Álvaro Montes paro a su primero con la garrocha, aunque con excesivas carreras. Se llamaba Invasor, de 515 kilos, negro bragado y meano. Lo había hecho con Latino, con el que clavaría dos rejones uno bajo y otro algo mejor, pero trasero. Con su caballo Chambao, tras citar con un tierra a tierra, con salto incluido, dejó una banderilla al sesgo, a toda velocidad, otra en el suelo y otra como la primera, dando alguna pirueta entre tanto, una de ellas en la cara. Saldría después el Sol, en forma ecuestre, con el que dejaría dos garapullos al violín, bien, realizando distintos ejercicios en la distancia con el toro ya algo parado. Y por último montado en Manzanares, fallaría con las rosas, y tras pasar en falso alguna vez, pincharía dos veces antes de dejar un rejón perpendicular, arriba, sin romper, y ya pie a tierra lo remató al segundo descabello. Vuelta por su cuenta, tras de salir a saludar reglamentariamente al presidente y escuchar unos aplausos por ello. El quinto se llamaba Ondito, de 510 kilos, negro listón –vaya manera de hacer los lotes-. Montó primero a Cuzco, con el que lo paró en corto, aceptablemente, para clavar luego dos rejones de castigo a la grupa, mientras el toro se dolía y tenía poca codicia. Con Chambao de nuevo y el toro paradito, pondría dos banderillas, en su sitio, pero a la grupa, y con Coquito dos de las largas al violín y tres de las cortas, las primeras con velocidad, al cuarteo, y las segundas pasado. Y sobre Manzanares lo mataría de un rejón atravesado, arriba, sin profundizar, y otro aun más atravesado pero más hondo, con el que tuvo que volver a echar pie a tierra para descabellarlo al segundo intento. Silencio y la misma historia: sale a saludar por su cuenta, sin palmas, y vienen luego unos aplausos que agradece. Así hasta yo mismo doy vueltas al ruedo.

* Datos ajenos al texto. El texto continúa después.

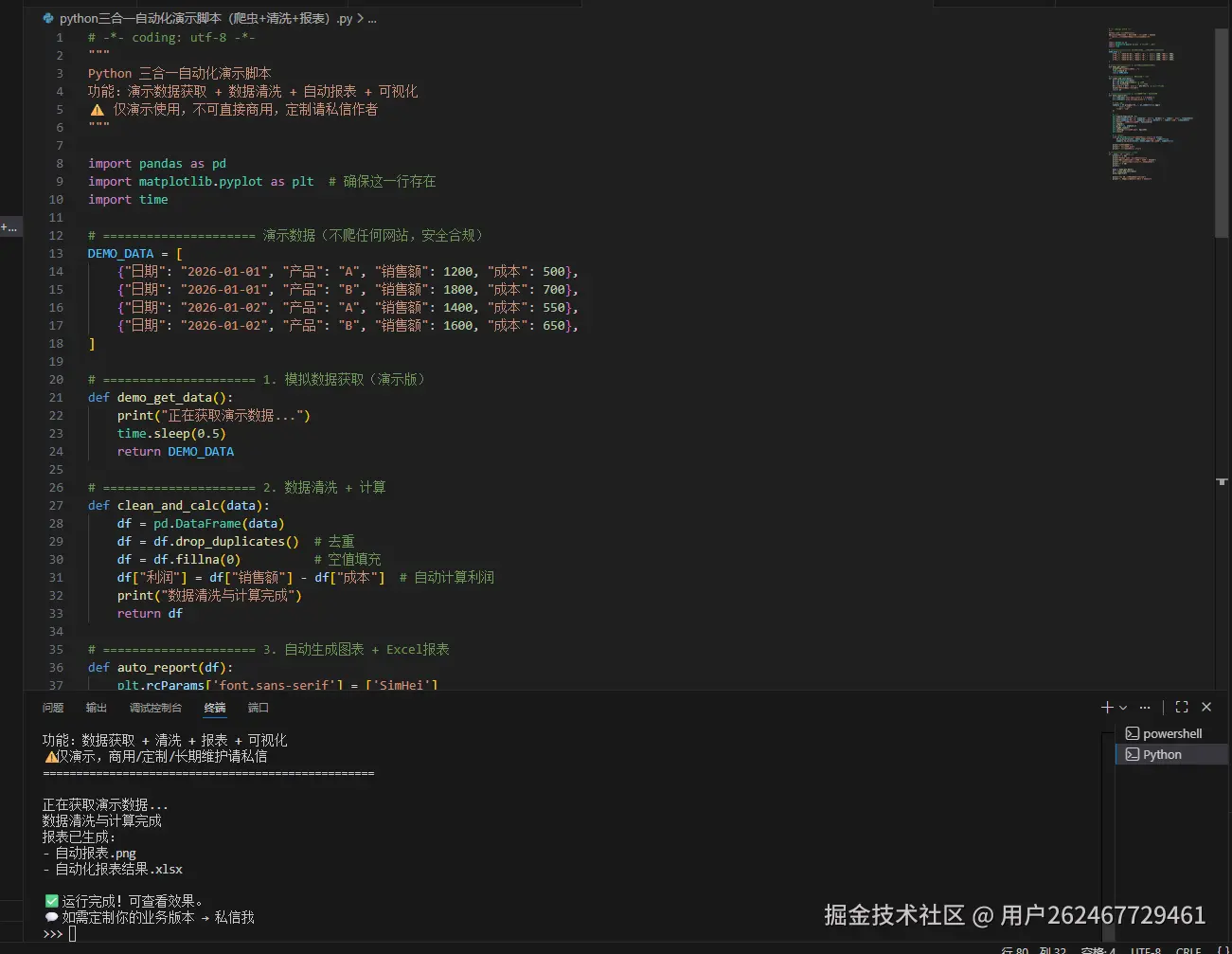
Task: Open the 调试控制台 tab
Action: (154, 707)
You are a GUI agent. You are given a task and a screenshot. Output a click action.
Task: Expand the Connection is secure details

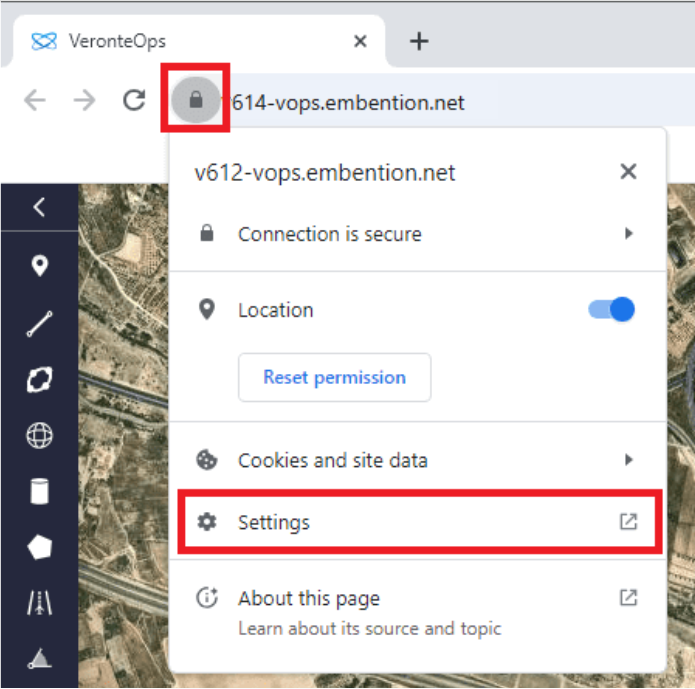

Lo más torero vino a cargo de Ventura. Su primero fue un toro manso y rajado de nombre Orador, con 656 kilos –el más grande de toda la feria-, negro bragado. Saldría primero con Maletilla, parándolo con tres recortes en un palmo de terreno, clavando dos rejones en los rubios, bien, el segundo con quiebro algo lejano. El toro ya se había rajado. Con Nazarí puso banderillas al quiebro, desiguales y a lomos de Gines –que bailó lo suyo en los cites- una buena al cuarteo en poco espacio y otra más pasada, pero también en poco terreno. Luego sacó a Califa para dejar unas cortas con poca continuidad –el toro seguía rajándose-, con toque ecuestre, adornándose con la mano sobre el testuz y un rejón de muerte al estribo, por arriba. Oreja de mérito dada la condición del toro. El último toro se llamó Novelero, de 588 kilos, negro bragado, parándolo con Girasol, en corto, y dejando un único rejón de castigo trasero y contrario, clavado al estribo, tras del cual se rajó el bicho. Con Orobroy, bien templado el toro a la grupa y pasándolo por los adentros en terreno imposible, pondría dos rehiletes al quiebro, muy ajustados, un poco caídos, y con leve toque de la montura. Y salió Distinto para ver cómo se puede dejar llegar al toro hasta terrenos inverosímiles, y salir limpiamente tras un quiebro cortísimo. Lástima que al final le tocara al caballo, y no sé si algo más. Completaría la faena con Califa, poniendo tres cortas en una perra chica, en las péndolas, tocándole el testuz e incluso apoyando su cabeza sobre el mismo y matándolo, tras pasar sin clavar, de dos pinchazos y uno entero, arriba, que de haber caído en primera instancia le habría conseguido el premio gordo. ¡Lástima!

Por cierto, el número musical de acompañamiento pianístico a cargo de Felipe Campuzano, resultó pesado, poco alegre y por momentos fue pitado. La banda, sin embargo, bien como siempre. Déjense de experimentos o resérvenlos para plazas turísticas.